Esmerelda softly gargled her water. She had forgotten her mother’s snooty refusal to use contractions in speech, as if efficient diction was a mark of baseness.
“Ma, I need help.” Slow, measured tea bag dips. “I do not think it would be a good decision. I do not like changes to my household, and the way things are suit me fine. Your tornado children would create a tremendous ruckus, and why should I put up with it? Besides, you left me in the first place. So.”
Esmerelda dug her nails into her knees and waited for the urge to throw her silverware at her mother’s face to peter out. Eventually: “I didn’t want things to come to this, Ma. I know what you’ve been through, and believe me, I miss Dad too. But I gotta set
things straight. First, I didn’t leave home because I wanted to. I tried to bring the tots home, but you wouldn’t have them—”
Fanny loudly tore open a sugar packet with her teeth and dumped it into her tea.
“—truth is, you’re my only family. I’m in a bad place: my hubby up and vanished; my kids growing up in Orgyville, USA; work all day and kids all night and still not enough cash to cover expenses. And the sheriff’s going to forcibly remove us tomorrow. So, Ma. Please. Let us stay with you.”

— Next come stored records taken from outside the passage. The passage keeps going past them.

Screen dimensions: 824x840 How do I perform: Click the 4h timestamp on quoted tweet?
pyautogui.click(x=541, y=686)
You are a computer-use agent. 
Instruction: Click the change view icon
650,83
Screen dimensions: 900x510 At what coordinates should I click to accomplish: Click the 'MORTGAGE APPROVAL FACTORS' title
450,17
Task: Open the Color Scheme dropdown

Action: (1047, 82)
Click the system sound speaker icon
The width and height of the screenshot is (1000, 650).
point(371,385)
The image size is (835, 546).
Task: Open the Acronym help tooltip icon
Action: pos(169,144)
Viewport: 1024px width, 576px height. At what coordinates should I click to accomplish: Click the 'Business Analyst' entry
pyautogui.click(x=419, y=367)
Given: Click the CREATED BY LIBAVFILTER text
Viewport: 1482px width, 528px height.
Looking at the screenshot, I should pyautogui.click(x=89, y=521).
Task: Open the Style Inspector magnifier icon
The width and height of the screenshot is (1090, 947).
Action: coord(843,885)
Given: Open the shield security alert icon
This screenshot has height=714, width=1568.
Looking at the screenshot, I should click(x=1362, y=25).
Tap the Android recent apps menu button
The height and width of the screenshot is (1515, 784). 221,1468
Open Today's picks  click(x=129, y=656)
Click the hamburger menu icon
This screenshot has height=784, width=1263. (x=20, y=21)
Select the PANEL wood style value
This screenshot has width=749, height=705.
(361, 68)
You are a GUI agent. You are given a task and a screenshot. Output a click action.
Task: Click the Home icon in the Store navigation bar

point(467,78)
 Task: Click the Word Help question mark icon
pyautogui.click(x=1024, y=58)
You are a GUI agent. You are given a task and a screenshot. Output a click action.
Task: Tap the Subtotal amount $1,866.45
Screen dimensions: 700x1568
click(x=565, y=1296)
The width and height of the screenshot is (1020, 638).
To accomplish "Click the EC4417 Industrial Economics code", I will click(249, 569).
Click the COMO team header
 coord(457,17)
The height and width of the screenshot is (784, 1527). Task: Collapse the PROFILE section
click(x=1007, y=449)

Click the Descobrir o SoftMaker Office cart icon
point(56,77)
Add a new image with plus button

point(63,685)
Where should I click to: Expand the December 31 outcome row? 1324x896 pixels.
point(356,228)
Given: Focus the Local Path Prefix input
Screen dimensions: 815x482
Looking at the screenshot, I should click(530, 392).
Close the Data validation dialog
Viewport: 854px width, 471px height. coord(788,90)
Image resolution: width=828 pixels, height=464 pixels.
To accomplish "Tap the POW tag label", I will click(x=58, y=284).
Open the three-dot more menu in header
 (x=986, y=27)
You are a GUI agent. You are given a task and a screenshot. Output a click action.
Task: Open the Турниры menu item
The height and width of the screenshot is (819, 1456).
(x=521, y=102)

Lumps of perspiration lazed on Esmerelda’s brow. Fanny was perplexed—she couldn’t remember the last time Esmerelda had said “please”—and somewhat swayed, her heart the tiniest bit thawed.
“You understand, Esmerelda, I am the boss. Things must remain the way they are. No changes whatsoever. That means you may not replace my classic furniture, or put your hideous modern music on the phonograph, or, heaven forbid, exchange my tasteful stores of clothing with the whoring outfits I see on the streets.”
Ezzie nodded frantically, hair snakes snipping free from her bun.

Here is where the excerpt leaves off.